* **Problem to solve**: In the records below, begin at the line that has "Where should I" and stop after the line that has "Toggle Launch WoW"; quote those lines verbatim and nothing more.

* **Records for the exercise**:

——————————

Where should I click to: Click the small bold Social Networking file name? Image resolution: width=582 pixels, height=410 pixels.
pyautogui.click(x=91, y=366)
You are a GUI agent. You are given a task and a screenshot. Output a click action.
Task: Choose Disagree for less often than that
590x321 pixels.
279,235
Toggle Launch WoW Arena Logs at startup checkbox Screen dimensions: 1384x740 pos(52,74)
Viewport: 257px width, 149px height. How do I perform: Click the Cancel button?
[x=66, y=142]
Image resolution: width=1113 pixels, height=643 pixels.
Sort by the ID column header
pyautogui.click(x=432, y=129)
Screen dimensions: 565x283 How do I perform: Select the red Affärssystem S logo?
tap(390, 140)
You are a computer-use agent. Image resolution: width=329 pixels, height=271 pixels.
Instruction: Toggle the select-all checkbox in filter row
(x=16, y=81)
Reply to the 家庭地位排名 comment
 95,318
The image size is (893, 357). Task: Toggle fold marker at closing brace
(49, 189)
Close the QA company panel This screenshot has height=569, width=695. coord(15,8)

——————————

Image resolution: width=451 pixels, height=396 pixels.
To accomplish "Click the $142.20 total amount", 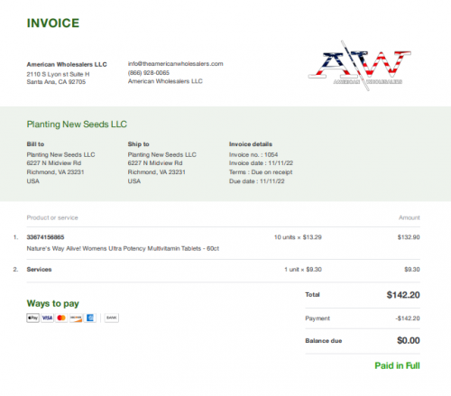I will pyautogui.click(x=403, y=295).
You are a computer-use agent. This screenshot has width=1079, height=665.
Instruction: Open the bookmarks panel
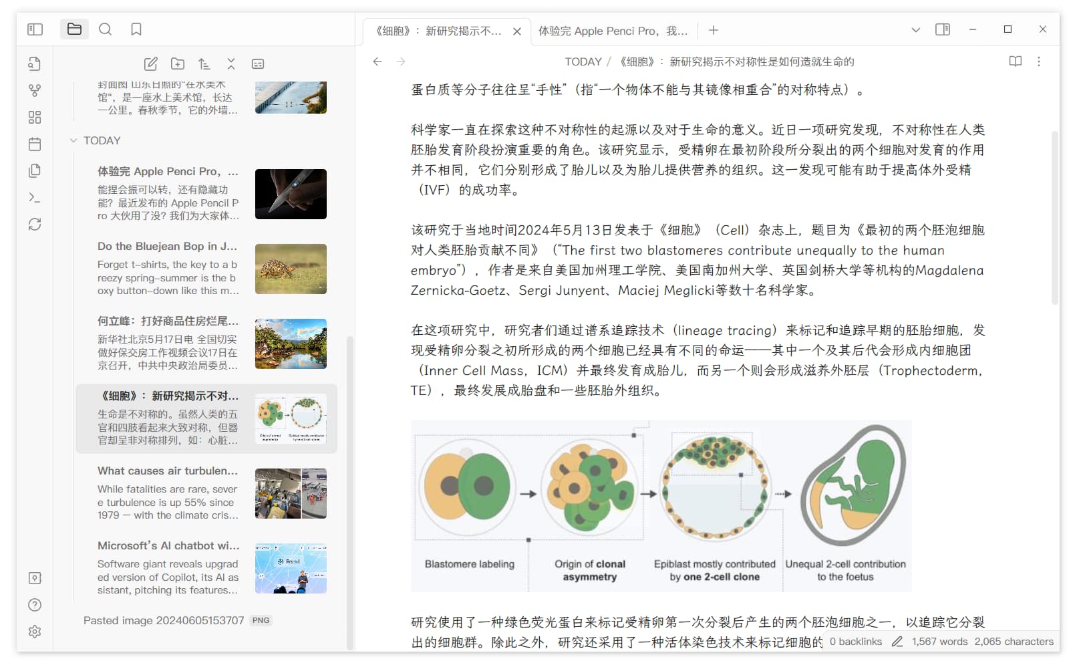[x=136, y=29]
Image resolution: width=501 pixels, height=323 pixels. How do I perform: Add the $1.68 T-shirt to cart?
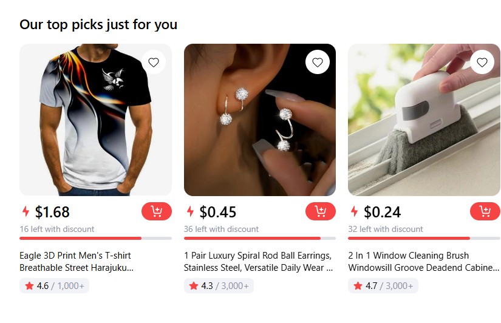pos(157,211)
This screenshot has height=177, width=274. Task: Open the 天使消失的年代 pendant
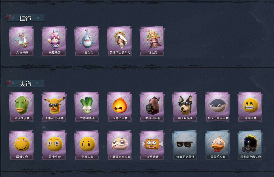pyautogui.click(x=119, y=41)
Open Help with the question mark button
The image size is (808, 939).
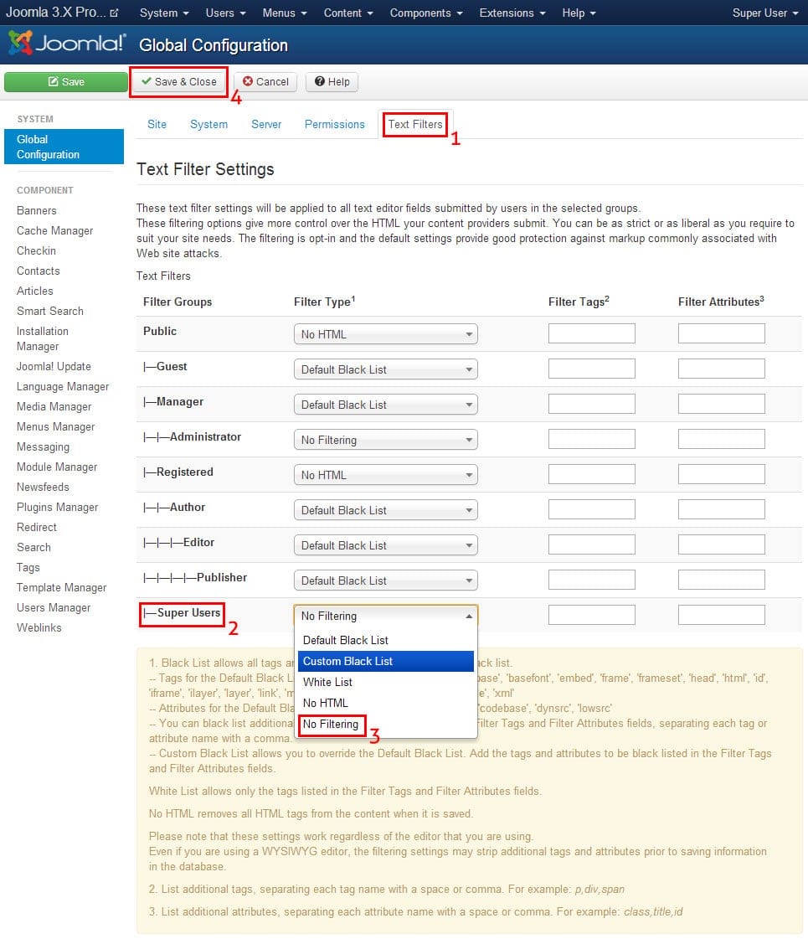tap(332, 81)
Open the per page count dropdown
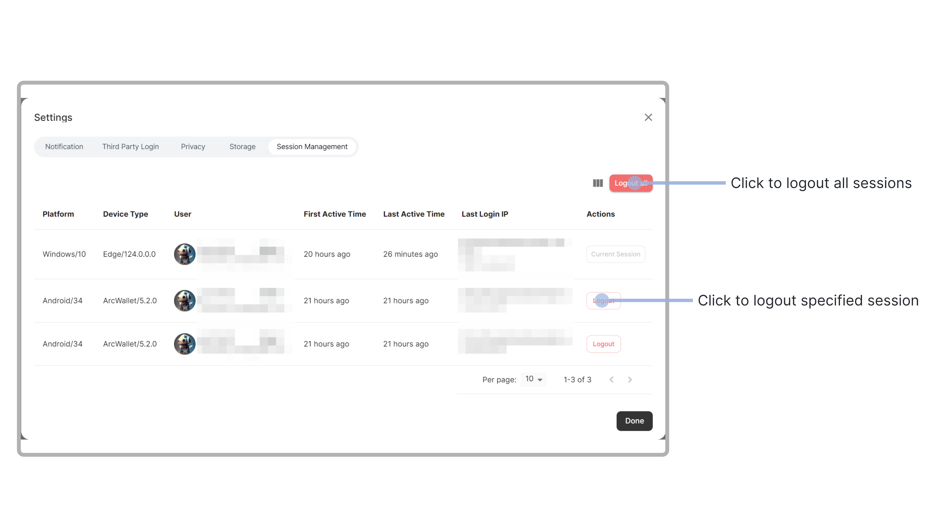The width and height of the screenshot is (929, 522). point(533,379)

——————————

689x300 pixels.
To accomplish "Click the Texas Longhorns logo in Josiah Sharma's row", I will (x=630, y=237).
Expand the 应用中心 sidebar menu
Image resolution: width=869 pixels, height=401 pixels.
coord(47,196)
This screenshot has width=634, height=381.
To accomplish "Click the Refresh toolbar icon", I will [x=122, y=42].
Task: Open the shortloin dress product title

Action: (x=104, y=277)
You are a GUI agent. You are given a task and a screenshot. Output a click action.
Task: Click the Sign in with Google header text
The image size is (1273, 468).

——————————

* **Exercise answer**:
Where should I click to: Click the small bold Social Networking file name? Image resolution: width=582 pixels, height=410 pixels.
pyautogui.click(x=91, y=366)
You are a GUI agent. You are given a task and a screenshot. Output a click action.
Task: Choose Disagree for less often than that
590x321 pixels.
279,235
Toggle Launch WoW Arena Logs at startup checkbox Screen dimensions: 1384x740 pos(52,74)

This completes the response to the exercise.